I should clarify the steps I've taken from the client side. Here's my workflow so far

1) send oauth headers with signature to /oauth/request_token and get a request token back
2) send a request token to /oauth/authorize and get treated as authorized because of the AnonymousAuthenticationToken store in the token

[Dave Syer]

The OAuth1 provider support does some quite extreme things to the security filter chain, including silently adding filters (OAuth2 has been refactored to not do this so it is more predictable, in my opinion). The anonymous filter is enabled by default so my guess is that you could just disable it (<anonymous enabled="false"/>) and you would no longer get anonymous tokens. Or if you need anonymous access for other reasons, explicitly add the oauth endpoint URLs as secure patterns (like in the sparklr sample). I'm guessing here because I'm not using the OAuth 1 features much.

[thedug]

Yeah.. I'm slowly picking up on that stuff.

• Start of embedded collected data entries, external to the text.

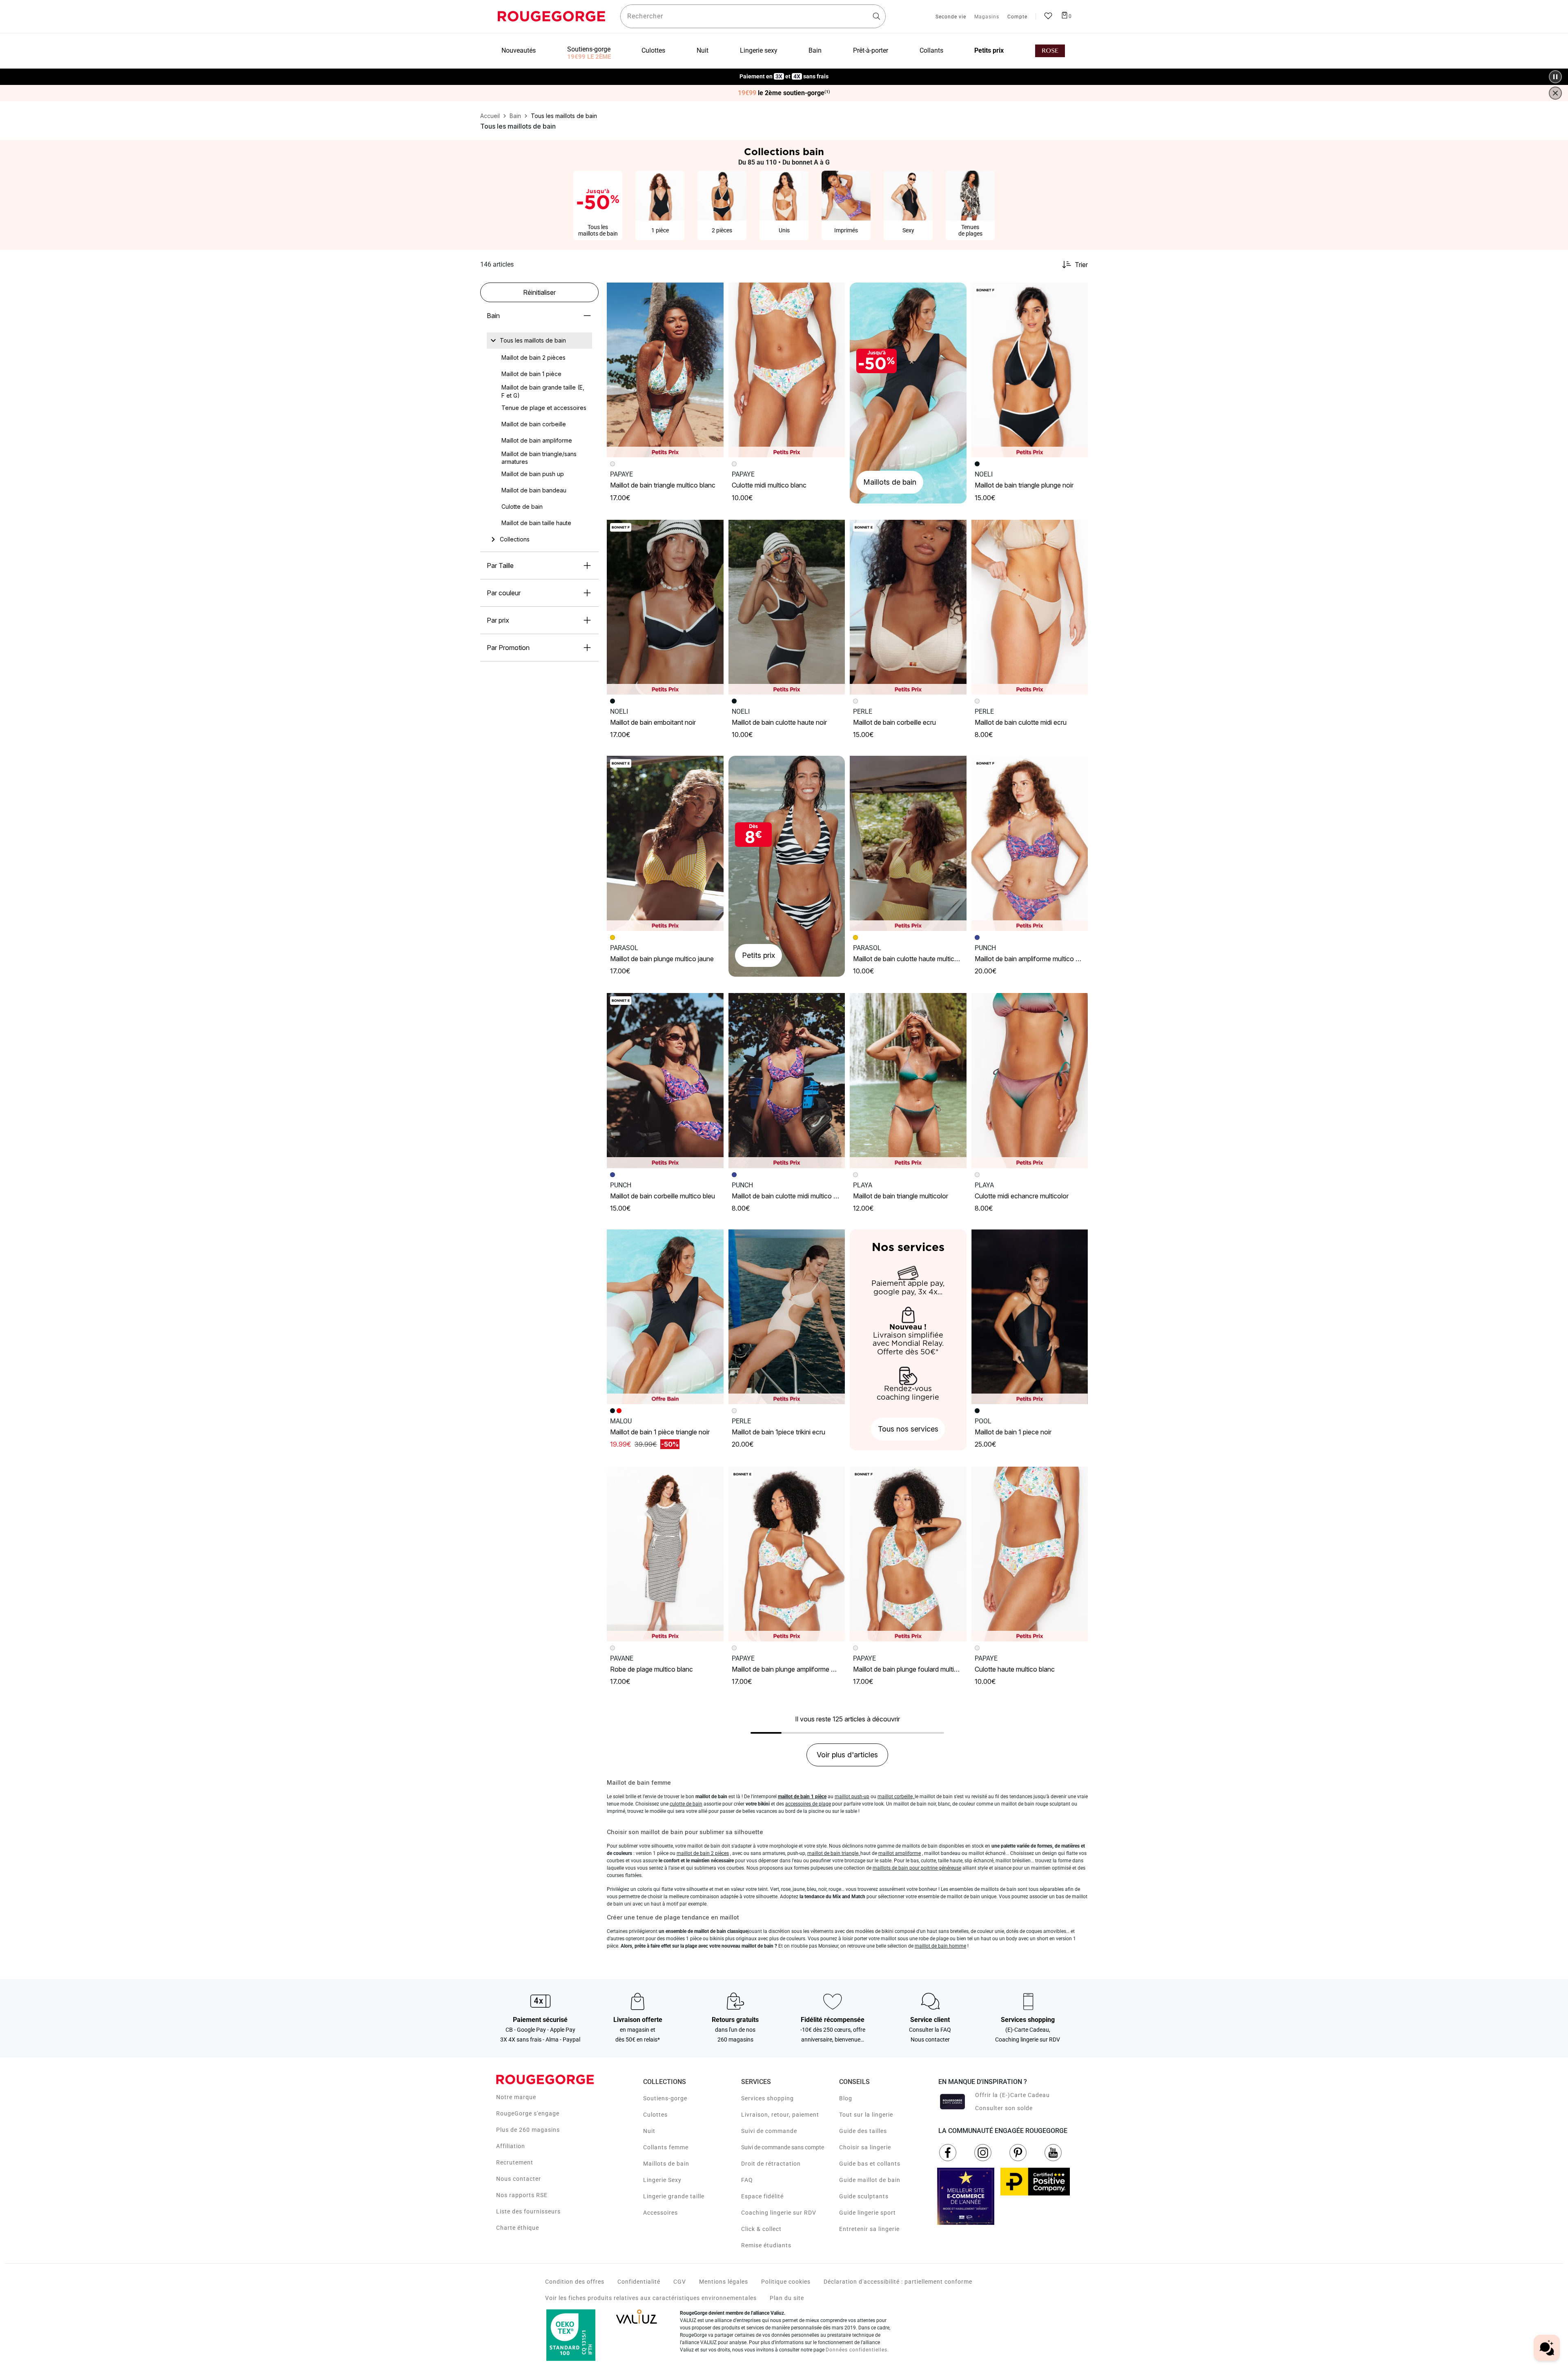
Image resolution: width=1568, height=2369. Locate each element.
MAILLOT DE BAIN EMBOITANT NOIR (653, 722)
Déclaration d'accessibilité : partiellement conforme (898, 2281)
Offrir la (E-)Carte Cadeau (1012, 2095)
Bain (493, 316)
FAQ (747, 2180)
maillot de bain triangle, (833, 1853)
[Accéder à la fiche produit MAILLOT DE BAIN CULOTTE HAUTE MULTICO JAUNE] (908, 843)
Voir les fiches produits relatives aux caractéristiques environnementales (651, 2298)
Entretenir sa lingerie (869, 2229)
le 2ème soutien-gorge (784, 93)
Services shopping (767, 2098)
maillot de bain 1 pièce (802, 1796)
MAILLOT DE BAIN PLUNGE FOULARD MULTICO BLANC (916, 1669)
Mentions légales (723, 2281)
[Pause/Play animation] (1555, 76)
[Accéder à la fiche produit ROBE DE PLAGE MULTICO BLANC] (665, 1554)
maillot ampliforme (899, 1853)
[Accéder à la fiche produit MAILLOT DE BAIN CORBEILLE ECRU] (908, 607)
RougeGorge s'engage (527, 2113)
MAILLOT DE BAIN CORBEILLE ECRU (894, 722)
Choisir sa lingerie (865, 2147)
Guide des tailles (863, 2131)
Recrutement (514, 2162)
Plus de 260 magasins (528, 2129)
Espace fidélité (762, 2196)
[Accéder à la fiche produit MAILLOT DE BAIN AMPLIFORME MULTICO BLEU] (1029, 843)
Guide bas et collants (869, 2163)
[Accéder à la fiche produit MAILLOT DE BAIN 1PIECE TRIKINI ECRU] (786, 1316)
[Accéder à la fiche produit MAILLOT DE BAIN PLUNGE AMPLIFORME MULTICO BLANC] (786, 1554)
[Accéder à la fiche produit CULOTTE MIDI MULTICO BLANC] (786, 370)
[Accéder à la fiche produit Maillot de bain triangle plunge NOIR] (1029, 370)
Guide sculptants (864, 2196)
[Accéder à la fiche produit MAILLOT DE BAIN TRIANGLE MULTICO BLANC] (665, 370)
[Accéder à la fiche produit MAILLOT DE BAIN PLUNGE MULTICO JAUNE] (665, 843)
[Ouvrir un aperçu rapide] (713, 292)
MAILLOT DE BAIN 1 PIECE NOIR (1013, 1432)
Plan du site (787, 2298)
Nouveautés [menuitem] (518, 50)
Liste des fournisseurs (528, 2211)
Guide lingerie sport (867, 2212)
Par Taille (500, 565)
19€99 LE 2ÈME (589, 56)
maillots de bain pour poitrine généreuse (917, 1868)
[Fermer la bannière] (1555, 93)
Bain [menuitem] (815, 50)
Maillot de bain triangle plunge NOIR (1024, 485)
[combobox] (753, 16)
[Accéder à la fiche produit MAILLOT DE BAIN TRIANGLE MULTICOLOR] (908, 1080)
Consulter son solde (1004, 2108)
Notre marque (516, 2097)
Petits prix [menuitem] (989, 50)
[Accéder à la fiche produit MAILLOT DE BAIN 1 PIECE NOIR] (1029, 1316)
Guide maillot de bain (869, 2180)
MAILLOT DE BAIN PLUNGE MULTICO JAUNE (662, 959)
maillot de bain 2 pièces (703, 1853)
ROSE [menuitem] (1050, 51)
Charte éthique (517, 2227)
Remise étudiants (766, 2245)
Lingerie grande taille (673, 2196)
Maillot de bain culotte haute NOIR (779, 722)
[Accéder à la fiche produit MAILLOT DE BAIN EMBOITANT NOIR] (665, 607)
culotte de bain (686, 1804)
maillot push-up (852, 1796)
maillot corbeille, (896, 1796)
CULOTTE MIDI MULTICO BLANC (769, 485)
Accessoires (660, 2212)
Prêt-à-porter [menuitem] (870, 50)
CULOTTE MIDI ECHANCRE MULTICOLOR (1022, 1196)
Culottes (655, 2114)
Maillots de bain (666, 2163)
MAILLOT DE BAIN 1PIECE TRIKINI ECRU (778, 1432)
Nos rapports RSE (522, 2195)
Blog (845, 2098)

I thought the OAuth 2 spec was never full adopted? Isn't it totally different protocol with regards to tokens/handshakes etc?

Anyway, with OAuth 1 I did turn of Anonymous Auth and now things work as I would expect them, however I'm curious how this would even work. When I make a request to /oauth/authorize and I'm not logged in it should redirect to the "user-approval-url" and this page would require login and thus redirect to the login page. With all this redirecting, how does the reqestToken not get lost? Isn't the end goal to send the user back through /oauth/authorize with the request token whiled authenticated so that the request can be approved.

[Dave Syer]

Yes, OAuth 2 is different. No, it is not in any way officially unadopted (that I know of), in fact it is pretty common these days and OAuth 1.0a is looking like a legacy spec (my opinion).

The answer to your other question is that the requestToken is stored in between requests. Spring Security has a strategy interface for the things it stores natively (SecurityContextRepository), Spring MVC has a SessionAttributeStore, and Spring Security OAuth adds some more, for storing data with different validity periods than the session in general (although not always). The OAuth 1.0a provider uses OAuthProviderTokenServices, for instance.

[thedug]

I've seen the TokenServices and that is kind of the crux of my confusion. If order to use the token service you need the token value to lookup all the pertinent information.

If you send a request to oauth/authorize and your aren't logged in then you are going to get bounce to the loggin page and your "requestToken" parameter is going to get lost. This is especially compounded when you are bouncing from one load balancer to the next.

[Dave Syer]

Let's leave load balancers out of it for now - Spring Security generally requires them to use sticky sessions unless you provide your own persistence in one form or another. Does it not work, or are you just curious about how it works?

[thedug]

Prior to adding OAuth I had Spring Security setup for BASIC auth and it was not generating sessions, so that I could be stateless and not worry about adding session overhead on every request.

I couldn't get OAuth token authentication filter to work without sessions so I decided to roll my own for that. I just decided to call your libraries from my end point. So far it is all working nicely. I need to do some ore testing.

My implementations for the services (none, token, etc) use s3 for storage rather than memory.

[Dave Syer]

Stateless is usually fine for resource servers (like the one that you would have use basic auth for). The token provider needs some state to manage the interaction with the user (if any). In my opinion HttpSession should be the default for that, and it is in OAuth2, but quite possibly not in OAuth1 at present. In any case there will be a strategy for the storage in case you need to scale the token provider (but that would be quite unusual in my experience, since the heavy lifting is usually done by resource servers and clients should store tokens locally).

[thedug]

What do you typically do for synchronizing your session across multiple machines? Or do you not worry about folks getting logged out on a server crash?